The words stunned Lamb.
“Hold on,” he said. “Which boy?”
“His name were Thomas,” Lydia said. “I don’t know his surname.”
Lamb signaled to the constable who stood by the door. The man came to the table and Lamb whispered something to him. The constable nodded and left the room. Lamb turned back to Lydia.
“You say that Will brought the boy, Thomas, home?”
“Yes, sir.” She felt vaguely irritated with Lamb; she was trying to tell him the truth about what had happened on the day her uncle died, and yet he was interrupting her with irrelevant questions about Thomas.
“What do you mean when you say that Will brought Thomas home?”
“Just that. The boy had run away from Brookings—he was one of the orphan boys who stay there summers. And he ran away and ended up on the hill, where Will found him, hiding. He were hungry and scared. The boy took to Will; he told Will he didn’t want to go back to Brookings. He’d had some trouble there with someone.”
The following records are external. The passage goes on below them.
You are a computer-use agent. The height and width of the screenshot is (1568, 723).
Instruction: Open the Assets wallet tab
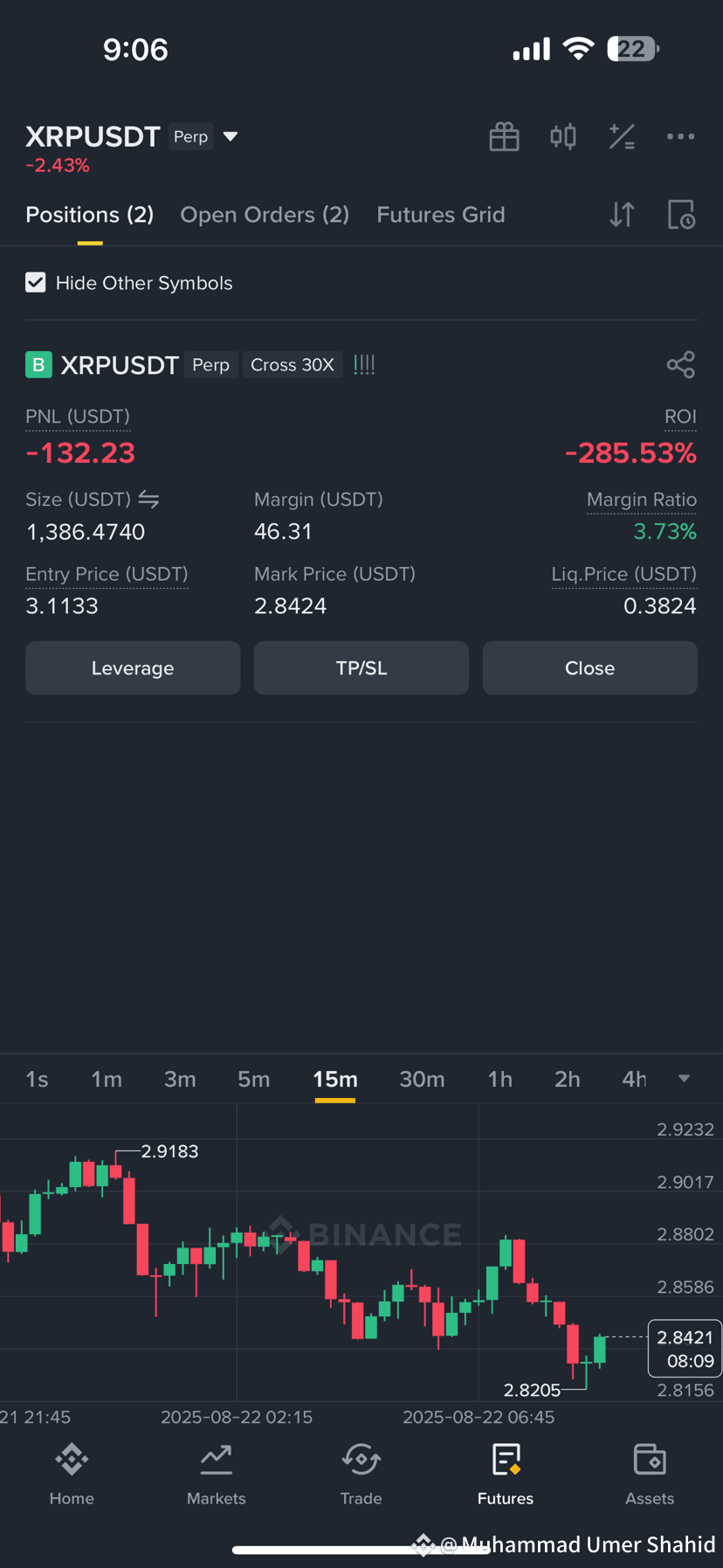click(x=650, y=1475)
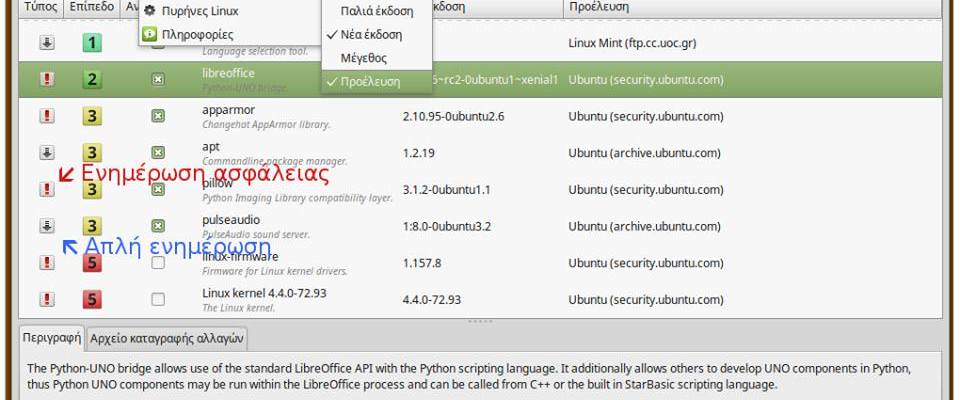Choose Μέγεθος from the columns menu
Viewport: 960px width, 400px height.
pyautogui.click(x=364, y=58)
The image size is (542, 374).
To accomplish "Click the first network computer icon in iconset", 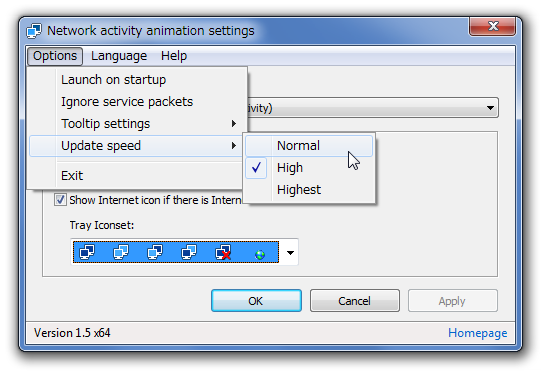I will tap(87, 252).
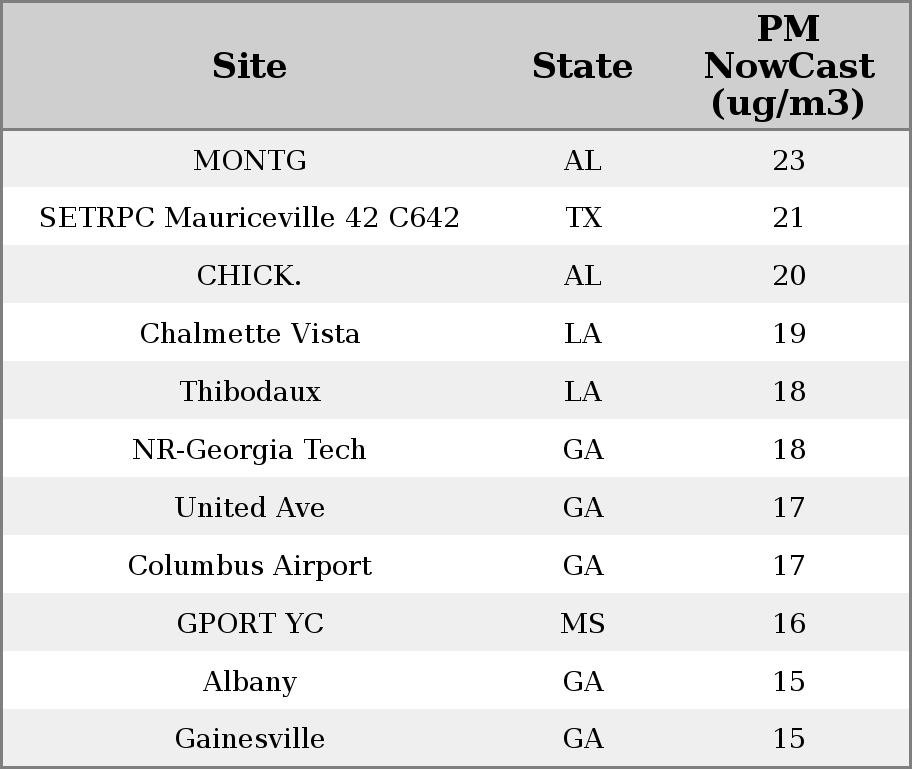Select the Thibodaux site cell
912x769 pixels.
[x=249, y=392]
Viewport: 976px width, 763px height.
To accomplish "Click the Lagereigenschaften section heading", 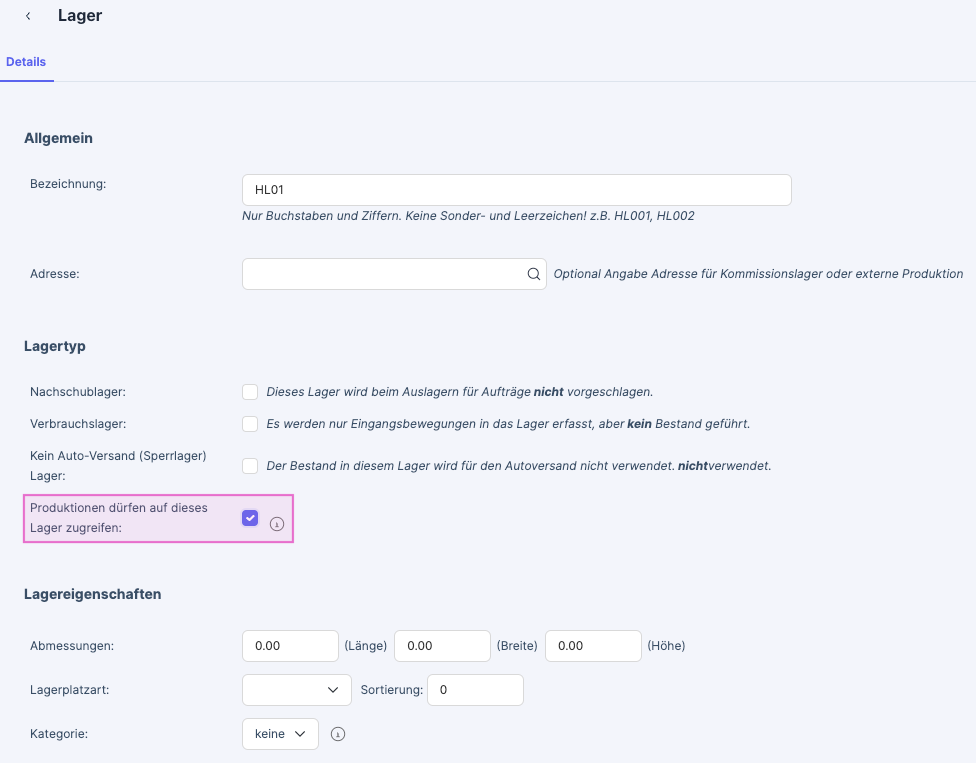I will (x=92, y=594).
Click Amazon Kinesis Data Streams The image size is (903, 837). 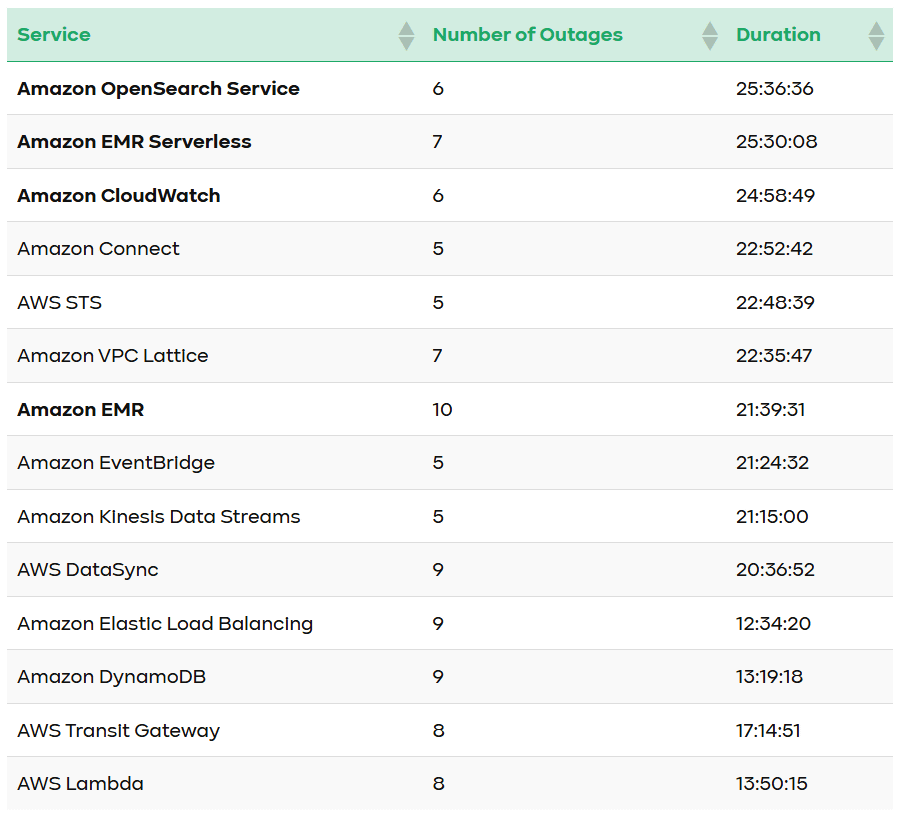(158, 517)
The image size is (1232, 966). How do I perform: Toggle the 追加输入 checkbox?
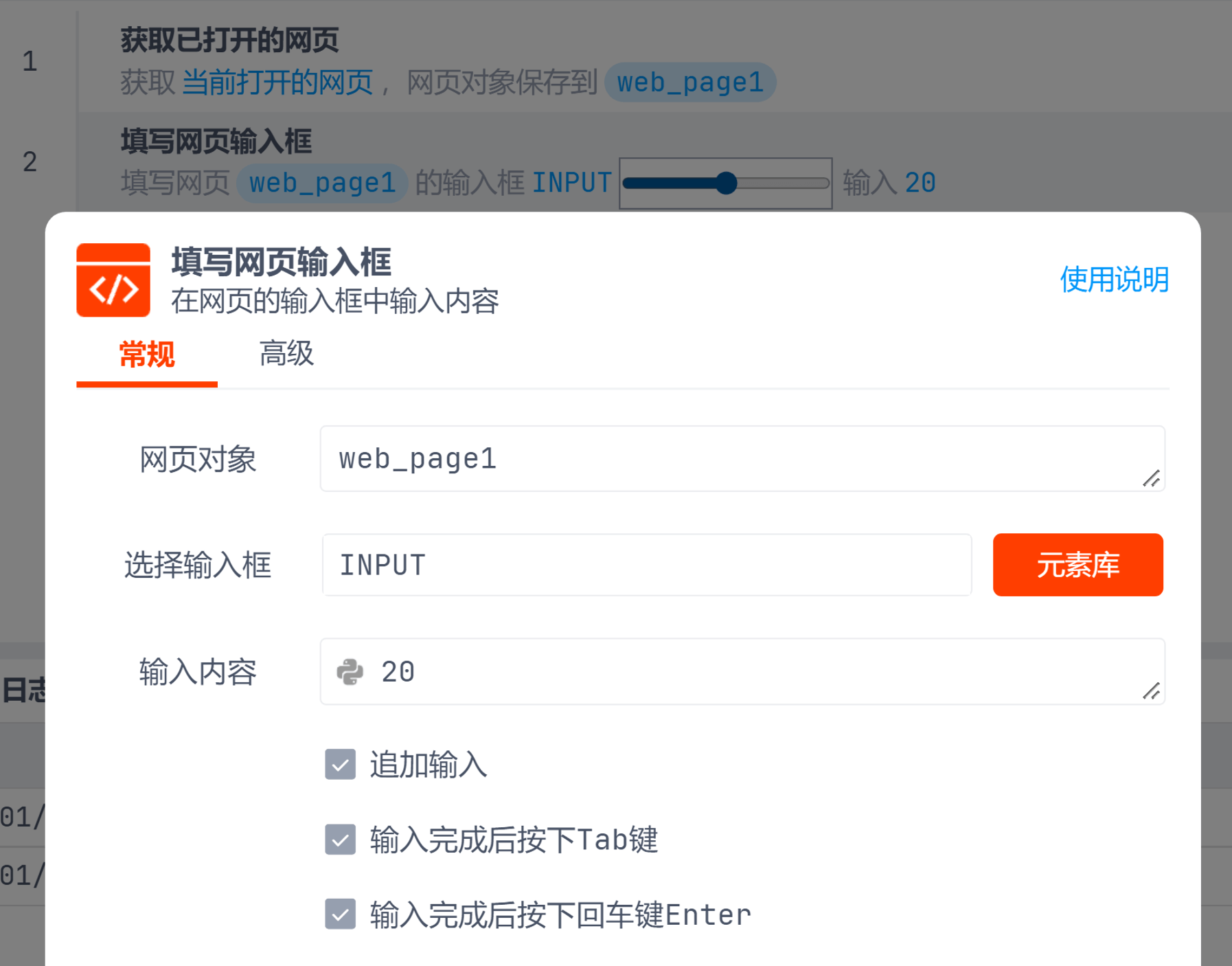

“Donald Fordham?” Lamb asked.
“I don’t know, sir,” Lydia said. “I didn’t talk to the boy, really. Shortly after he found the boy, Will hiked over to Brookings and, an hour later, returned with Lord Pembroke in Lord Pembroke’s motorcar and Lord Pembroke took the boy back to Brookings.”
The constable returned with the snapshot of the boy they’d found in Emily Fordham’s wallet. Lamb placed it on the table. “Is this Thomas?”
Lydia looked at the photo. “Yes, sir, that is the boy.”
“Do you know a woman named Emily Fordham, Miss Blackwell?”
Lydia looked genuinely confused. “No. I’ve never heard of no one named Emily Fordham, sir.” Lamb was getting far off the track, she thought. She was trying to tell him about Will’s money. She didn’t want George to go to the gallows; she loved George. Lamb had said to tell the truth, and she was doing that. Better that she should tell the truth than that Lamb should believe that George had killed her uncle.
“You said when we spoke the first time that Peter Wilkins sometimes came over from Lord Pembroke’s estate to sit with Will while Will worked,” Lamb said. “Do you know if Peter Wilkins showed Will where Thomas was hiding on the hill?”
Lamb considered the question another shot in the dark. He was beginning to arrange in his mind a scenario in which the killings had occurred and why, though he hadn’t a bloody scrap of evidence yet to support such a scenario.
“Peter Wilkins, sir?” Lydia thought the question strange. Peter Wilkins was deaf and dumb as a mule. He didn’t even speak, only grunted.
“Yes, Peter Wilkins,” Lamb said. “Is it possible that he led your uncle to where Thomas was hiding?”
Lydia shook her head. “I don’t know, sir.” Her patience finally ran out. “But I’m trying to tell you about the money. I don’t want George to hang. He didn’t do it.”
Seeing that Lydia seemed to know little about Thomas, Lamb returned to the question of Will Blackwell’s money. “Yes, please tell me about the money.”
“Lord Pembroke gave it to him. A hundred and seventy-five pound. For finding Thomas.”